╭─ Data for this exercise

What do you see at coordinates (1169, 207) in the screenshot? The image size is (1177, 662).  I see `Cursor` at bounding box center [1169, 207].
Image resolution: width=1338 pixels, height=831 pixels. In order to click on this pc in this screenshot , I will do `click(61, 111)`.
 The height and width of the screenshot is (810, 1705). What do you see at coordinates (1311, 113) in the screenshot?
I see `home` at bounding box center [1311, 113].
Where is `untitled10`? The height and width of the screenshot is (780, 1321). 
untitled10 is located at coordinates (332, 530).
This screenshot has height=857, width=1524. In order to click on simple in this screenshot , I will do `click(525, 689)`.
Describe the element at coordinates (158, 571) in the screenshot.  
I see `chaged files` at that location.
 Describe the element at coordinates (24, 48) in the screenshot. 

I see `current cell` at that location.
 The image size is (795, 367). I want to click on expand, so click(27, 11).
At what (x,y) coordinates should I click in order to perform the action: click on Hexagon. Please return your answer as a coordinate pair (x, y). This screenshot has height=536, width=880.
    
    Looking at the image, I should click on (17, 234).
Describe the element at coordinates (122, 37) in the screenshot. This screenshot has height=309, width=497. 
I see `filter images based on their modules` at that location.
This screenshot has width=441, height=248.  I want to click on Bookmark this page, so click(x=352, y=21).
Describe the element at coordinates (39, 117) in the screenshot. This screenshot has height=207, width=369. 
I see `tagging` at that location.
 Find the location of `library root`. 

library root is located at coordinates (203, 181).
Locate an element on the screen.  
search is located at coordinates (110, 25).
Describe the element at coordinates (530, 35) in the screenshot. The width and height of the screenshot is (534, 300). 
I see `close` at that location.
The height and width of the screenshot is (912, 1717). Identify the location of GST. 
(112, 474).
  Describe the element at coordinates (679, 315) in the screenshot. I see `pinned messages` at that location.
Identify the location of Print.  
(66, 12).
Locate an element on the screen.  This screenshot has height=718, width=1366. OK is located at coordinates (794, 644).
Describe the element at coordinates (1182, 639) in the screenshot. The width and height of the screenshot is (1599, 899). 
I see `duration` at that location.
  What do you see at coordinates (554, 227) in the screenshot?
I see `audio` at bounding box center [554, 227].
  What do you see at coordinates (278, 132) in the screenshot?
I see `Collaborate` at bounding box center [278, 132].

╰─

## Given task
Reproduce all of the items above word for word, keeping each line as it stands.

## Solution to this exercise
What do you see at coordinates (1169, 207) in the screenshot? The image size is (1177, 662).  I see `Cursor` at bounding box center [1169, 207].
Image resolution: width=1338 pixels, height=831 pixels. In order to click on this pc in this screenshot , I will do `click(61, 111)`.
 The height and width of the screenshot is (810, 1705). What do you see at coordinates (1311, 113) in the screenshot?
I see `home` at bounding box center [1311, 113].
Where is `untitled10`? The height and width of the screenshot is (780, 1321). 
untitled10 is located at coordinates (332, 530).
This screenshot has height=857, width=1524. In order to click on simple in this screenshot , I will do `click(525, 689)`.
Describe the element at coordinates (158, 571) in the screenshot.  
I see `chaged files` at that location.
 Describe the element at coordinates (24, 48) in the screenshot. 

I see `current cell` at that location.
 The image size is (795, 367). I want to click on expand, so click(27, 11).
At what (x,y) coordinates should I click in order to perform the action: click on Hexagon. Please return your answer as a coordinate pair (x, y). This screenshot has height=536, width=880.
    
    Looking at the image, I should click on (17, 234).
Describe the element at coordinates (122, 37) in the screenshot. This screenshot has height=309, width=497. 
I see `filter images based on their modules` at that location.
This screenshot has width=441, height=248.  I want to click on Bookmark this page, so click(x=352, y=21).
Describe the element at coordinates (39, 117) in the screenshot. This screenshot has height=207, width=369. 
I see `tagging` at that location.
 Find the location of `library root`. 

library root is located at coordinates (203, 181).
Locate an element on the screen.  
search is located at coordinates (110, 25).
Describe the element at coordinates (530, 35) in the screenshot. The width and height of the screenshot is (534, 300). 
I see `close` at that location.
The height and width of the screenshot is (912, 1717). Identify the location of GST. 
(112, 474).
  Describe the element at coordinates (679, 315) in the screenshot. I see `pinned messages` at that location.
Identify the location of Print.  
(66, 12).
Locate an element on the screen.  This screenshot has height=718, width=1366. OK is located at coordinates (794, 644).
Describe the element at coordinates (1182, 639) in the screenshot. The width and height of the screenshot is (1599, 899). 
I see `duration` at that location.
  What do you see at coordinates (554, 227) in the screenshot?
I see `audio` at bounding box center [554, 227].
  What do you see at coordinates (278, 132) in the screenshot?
I see `Collaborate` at bounding box center [278, 132].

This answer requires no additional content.